Longtime Prohibitionist Andrew Jackson Houston, son of the legendary Sam Houston, the hero of San Jacinto and first president of the Lone Star Republic, died in a Baltimore hospital on this day in 1941.
Two months before his death, the 87-year-old Houston had been appointed to the U.S. Senate by Gov. “Pappy” O’Daniel to fill a vacancy created by the death of Democratic Sen. Morris Sheppard, who died of a brain hemorrhage on April 9.

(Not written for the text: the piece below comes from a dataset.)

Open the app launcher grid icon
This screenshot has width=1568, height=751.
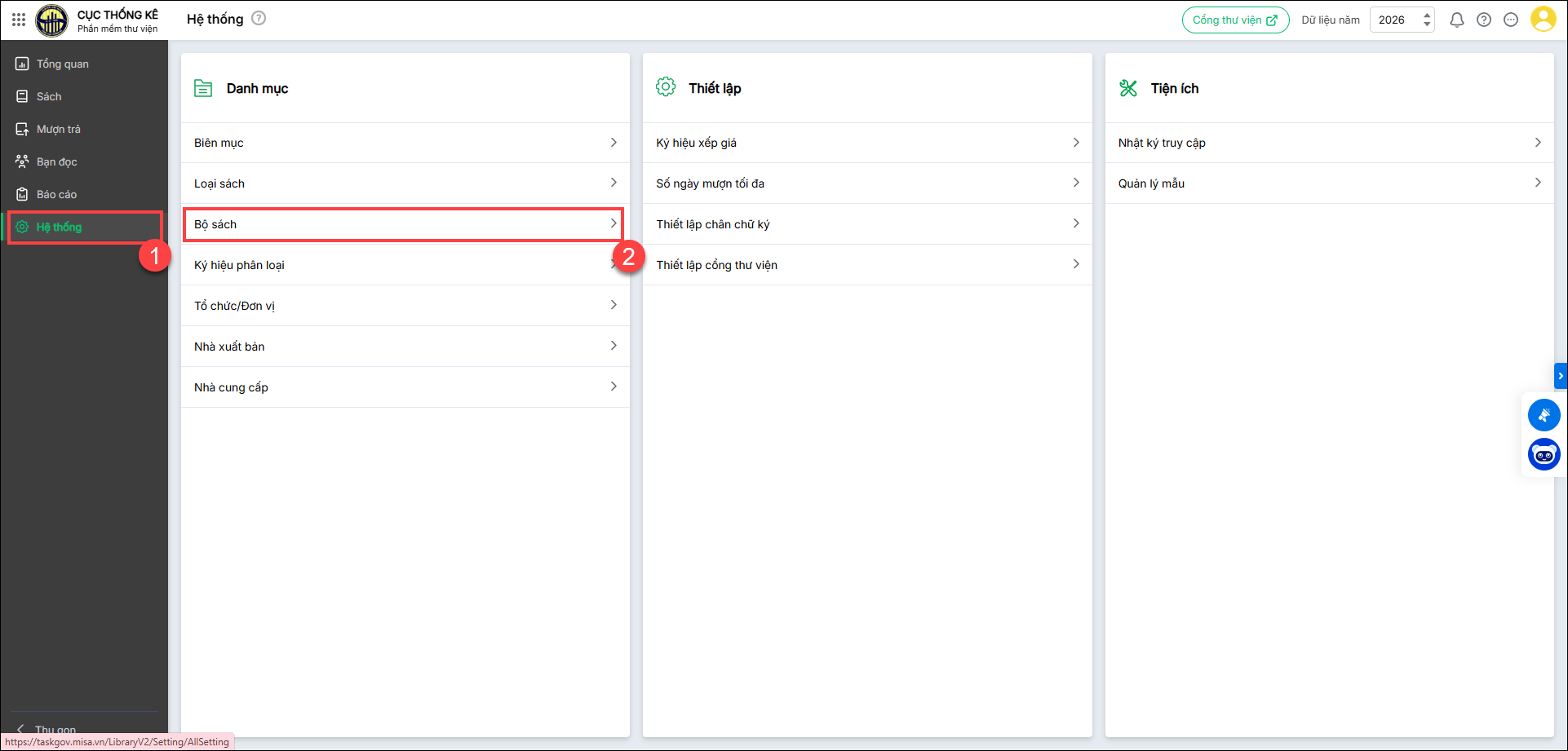[18, 19]
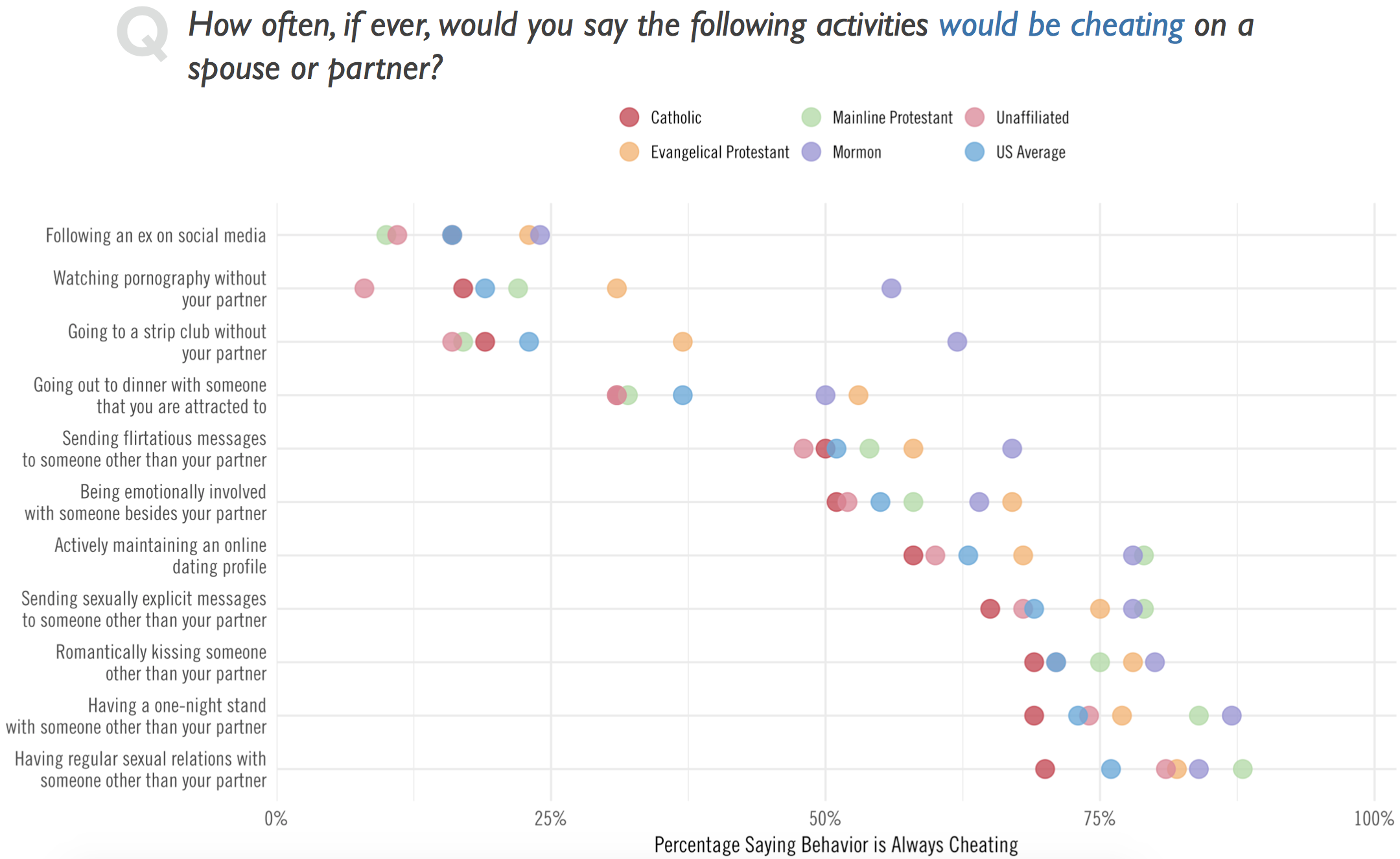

The aging scion of the state’s most popular hero was notified of his appointment only hours before Gov. O’Daniel stunned the Texas political establishment by announcing his selection during an anniversary celebration at the San Jacinto monument where Gen. Sam Houston had decisively routed Santa Anna’s forces 105 years earlier, winning Texas its freedom from Mexico.
Houston, who was only nine years old when his famous father died, was a surprise appointment, not only because of his advanced age but also because his name had never been mentioned as a Senate possibility.
The second oldest person to become a U.S. Senator — Rebecca Latimer Felton of Georgia, who symbolically served for a day in 1922, had him beat by nearly a year — Houston was a graduate of West Point and had organized a troop of cavalry for Teddy Roosevelt’s Rough Riders during the Spanish-American War. Roosevelt later appointed him as a U.S. marshal for the eastern district of Texas, a position he held from 1902 to 1910.
Houston, who authored several books on Texas history and taught military science at St. Mary’s University on Trinity Bay, had been the Prohibition Party’s candidate for governor of Texas on two occasions and had briefly challenged immensely popular 1908 nominee Eugene W. Chafin for the dry party’s presidential nomination in 1912 — the same year Roosevelt himself had snorted and thundered against the two-party establishment on his newly-formed Bull Moose ticket.
Houston was a Democrat at the time of his surprise Senate appointment on April 21, 1941.